* _Text excerpt_:
Rules for avoiding work-related conflicts of interests and how they should be reported and handled.
Rules for keeping confidential trade secrets and sensitive business information obtained in the ordinary course of business.
Regulations and procedures for dealing with suppliers, clients and business transaction counterparties suspected of unethical conduct.
Handling procedures for violations of these Principles.
Disciplinary measures on offenders.
The chairperson, general manager, or senior management of the Company shall communicate the importance of corporate ethics to its directors, employees, and mandataries on a regular basis.
The Company shall periodically organize training and awareness programs for directors, managers, employees, mandataries, and substantial controllers and invite the Company’s commercial transaction counterparties so they understand the Company’s resolve to implement ethical corporate management, the related policies, prevention programs and the consequences of committing unethical conduct.
The Company shall apply the policies of ethical corporate management when creating its employee performance appraisal system and human resource policies to establish a clear and effective reward and discipline system.
The Company shall adopt a concrete whistle-blowing system and scrupulously operate the system. The whistle-blowing system shall include at least the following:
An independent mailbox or hotline, either internally established and publicly announced or provided by an independent external institution, to allow company insiders and outsiders to submit reports.
Dedicated personnel or unit appointed to handle whistle-blowing system. Categories of reported misconduct shall be delineated and standard operating procedures for the investigation of each shall be adopted.
Documentation of case acceptance, investigation processes, investigation results, and relevant documents.
Confidentiality of the identity of whistle-blowers and the content of reported cases.
Measures for protecting whistle-blowers from inappropriate disciplinary actions due to their whistle-blowing.
When material misconduct or likelihood of material impairment to the Company comes to its awareness upon investigation, the dedicated personnel or unit handling the whistle-blowing system shall immediately prepare a report and comply with relevant procedures for notification.
The Company shall adopt and publish a well-defined disciplinary and appeal system for handling violations of the ethical corporate management rules.
The Company shall collect quantitative data about the promotion of ethical management and continuously analyze and assess the effectiveness of the promotion of ethical management policy. The Company shall also disclose the measures taken for implementing ethical corporate management, and the status of implementation on its company websites, annual reports, and prospectuses, and shall disclose its ethical corporate management best practice principles on the Market Observation Post System.
The Company shall at all times monitor the development of relevant local and international regulations concerning ethical corporate management and encourage its directors, managers, and employees to make suggestions, based on which the adopted ethical corporate management policies and measures taken will be reviewed and improved with a view to achieving better implementation of ethical management.
The ethical corporate management best practice principles of the Company shall be implemented after the board of directors grants approval. The same procedure shall be followed when the principles have been amended.
When the Company’s ethical corporate management best practice principles are submitted for discussion by the board of directors, the board shall take into full consideration each independent director's opinions. If an independent director objects to or expresses reservations about any matter, it shall be recorded in the minutes of the board of directors meeting. An independent director that cannot attend the board meeting in person to express objection or reservations shall provide a written opinion before the board meeting, unless there is some legitimate reason to do otherwise, and the opinion shall be specified in the minutes of the board of directors meeting.
These Principles were established on November 12, 2015.

* _Data extract_:
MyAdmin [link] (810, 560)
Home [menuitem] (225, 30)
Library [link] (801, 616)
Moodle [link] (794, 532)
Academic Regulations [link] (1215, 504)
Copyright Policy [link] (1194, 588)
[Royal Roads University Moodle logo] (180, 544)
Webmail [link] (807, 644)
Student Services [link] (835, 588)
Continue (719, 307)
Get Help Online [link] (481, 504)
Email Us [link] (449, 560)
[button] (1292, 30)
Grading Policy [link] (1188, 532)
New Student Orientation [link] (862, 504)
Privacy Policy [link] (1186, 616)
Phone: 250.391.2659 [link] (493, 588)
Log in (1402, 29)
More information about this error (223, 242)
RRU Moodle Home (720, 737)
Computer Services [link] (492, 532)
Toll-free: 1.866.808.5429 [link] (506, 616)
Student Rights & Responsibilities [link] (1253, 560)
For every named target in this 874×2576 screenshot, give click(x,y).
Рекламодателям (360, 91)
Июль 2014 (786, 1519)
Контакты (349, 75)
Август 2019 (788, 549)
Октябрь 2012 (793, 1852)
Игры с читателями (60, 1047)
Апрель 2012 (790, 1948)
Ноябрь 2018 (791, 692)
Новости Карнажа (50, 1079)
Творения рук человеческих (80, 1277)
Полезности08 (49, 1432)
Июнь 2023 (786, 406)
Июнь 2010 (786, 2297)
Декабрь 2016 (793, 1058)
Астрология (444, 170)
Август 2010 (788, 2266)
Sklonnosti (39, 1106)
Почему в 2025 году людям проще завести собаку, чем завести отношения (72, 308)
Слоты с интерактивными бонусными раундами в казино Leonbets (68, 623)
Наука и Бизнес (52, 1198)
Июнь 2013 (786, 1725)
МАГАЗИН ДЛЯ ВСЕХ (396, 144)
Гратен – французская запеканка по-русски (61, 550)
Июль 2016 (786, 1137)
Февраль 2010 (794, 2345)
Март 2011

* _Problems to work on_:
1 - List every item that the ethics principles say the whistle-blowing system must include at a minimum.
2 - According to the ethics principles, on what date were these Principles established?
3 - Reproduce the part of the ethics principles starting at "Rules for avoiding" and ending at "of unethical conduct.".
The records aren't needed for any of this.

* _Answers_:
1 -
- An independent mailbox or hotline, either set up internally and publicly announced or provided by an independent outside institution, so that company insiders and outsiders can submit reports.
- Dedicated personnel or a unit appointed to handle the system, with categories of reported misconduct delineated and standard operating procedures for investigating each one.
- Documentation of case acceptance, investigation processes, investigation results, and relevant documents.
- Confidentiality of whistle-blowers' identities and of the content of reported cases.
- Measures that protect whistle-blowers from inappropriate disciplinary actions due to their whistle-blowing.

2 - November 12, 2015.

3 -
Rules for avoiding work-related conflicts of interests and how they should be reported and handled.
Rules for keeping confidential trade secrets and sensitive business information obtained in the ordinary course of business.
Regulations and procedures for dealing with suppliers, clients and business transaction counterparties suspected of unethical conduct.